— PASSAGE SHOWN —

★ ★ ★

On November 5, 1996, voters passed Measure I by more than 60% to authorize the relocation. In August 1998, an urban design study by Sasaki Associates recommended a site along East Santa Clara Street near San Jose State University, with the intention of expanding the downtown core eastward. Later that year, Richard Meier was selected as the new building's architect. Initially, he suggested incorporating a venue for the San Jose Symphony to keep the complex vibrant during weekends. In 1999, Mayor Ron Gonzales and the city council rejected all of Meier's first round of proposals, which called for a low-rise office block, and insisted on a more iconic structure that featured a rotunda.
Construction was originally estimated to cost $178 million, and a 1998 budget allocated $214 million to the project (equivalent to $302 million in 2016). However, former mayor Albert J. Ruffo successfully sued the city to stop it from using redevelopment agency funds for the project. A 2002 suit also tried unsuccessfully to keep the city from demolishing the 1894 Fox-Markovits Building to make way for one of the two planned parking garages. The resulting delays in land acquisition, combined with design changes required by city officials, caused the price to jump to $343 million by 2002 ($449 million in 2016), even as the city faced a budget shortfall of over $30 million after the collapse of the dot-com bubble. The cost overrun prompted the city council to explore leasing the Sobrato Office Tower, which was under construction and awaiting a tenant. Nevertheless, the project broke ground later that year.
Employees began moving into the new City Hall in August 2005, two years later than originally planned. The building officially opened on October 15, 2005. The project ultimately cost $384 million ($465 million in 2016), possibly more than any other city hall in the country, with the rotunda alone costing $40 million ($48.4 million in 2016). Due in part to controversies over its construction cost, the building was initially exempted from City Council's 2001 policy of requiring all municipal buildings larger than 10,000 square feet (930 m2) to receive LEED Silver or higher certification. It eventually received LEED Platinum for Existing Buildings certification in March 2009, becoming the first city hall in the country to receive this certification.

★ ★ ★

— DATA EXTRACT —
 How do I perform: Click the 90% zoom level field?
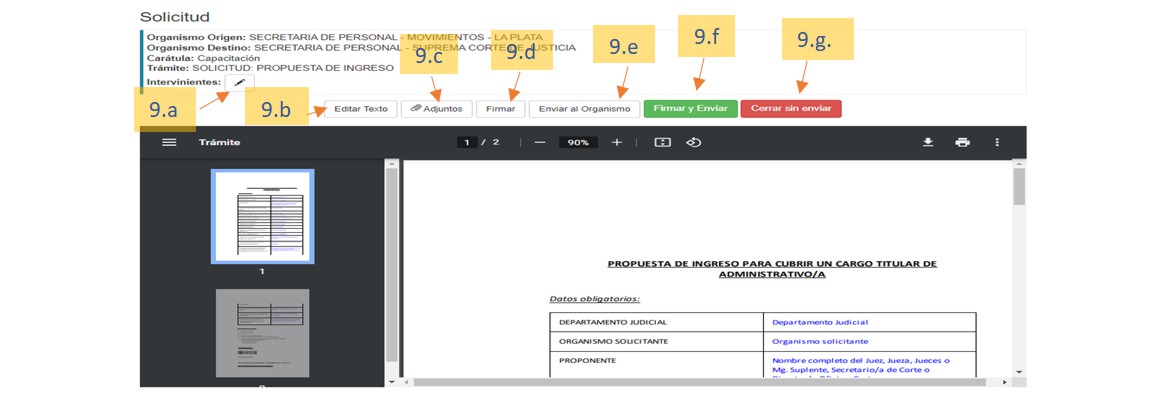click(578, 142)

★ ★ ★

— EXERCISE DIRECTIONS —
Please extend the San Jose City Hall history from its last sentence. None of the data is needed here.

— EXERCISE ANSWER —
Starbucks planned to open a café at the complex but pulled out in 2014 amid debate over whether the city should enforce living wage rules at the location. In 2015, the United States Patent and Trademark Office opened a 35,194-square-foot (3,269.6 m2) Silicon Valley satellite office in a part of the west wing building of City Hall that had until then been vacant. The office includes patent examiners and Patent Trial and Appeal Board judges.
The front plaza facing East Santa Clara Street features "Waterscape", a 2005 water sculpture by Anna Valentina Murch and Douglas Hollis. It consists of a cascading fountain made of granite slabs, boulders that provide seating, and 20-foot-tall (6.1 m) poles that spray mist onto the plaza from above to simulate fog. The boulders also serve as bollards to protect the plaza against a vehicle attack. The rear courtyard at the end of South 5th Street originally featured a black bamboo grove.
A 2005 series of 16 art installations by Andrew Leicester, titled "Parade of Floats", adorns various sidewalks in the neighborhood immediately surrounding city hall. Each float represents an element of San Jose's cultural and historical diversity. The floor of the westbound City Hall bus rapid transit stop features a collage that illustrates the patent filing process.
A 9-foot-tall (2.7 m), 4,000-pound (1,800 kg) statue of Christopher Columbus was installed in the lobby of the Civic Center facility in 1958 to celebrate the local Italian-American community. In the 2000s, the city moved it to the lobby of the current city hall. On March 10, 2018, the statue was removed from city hall and relocated to the Italian American Heritage Foundation following a petition by the Brown Berets.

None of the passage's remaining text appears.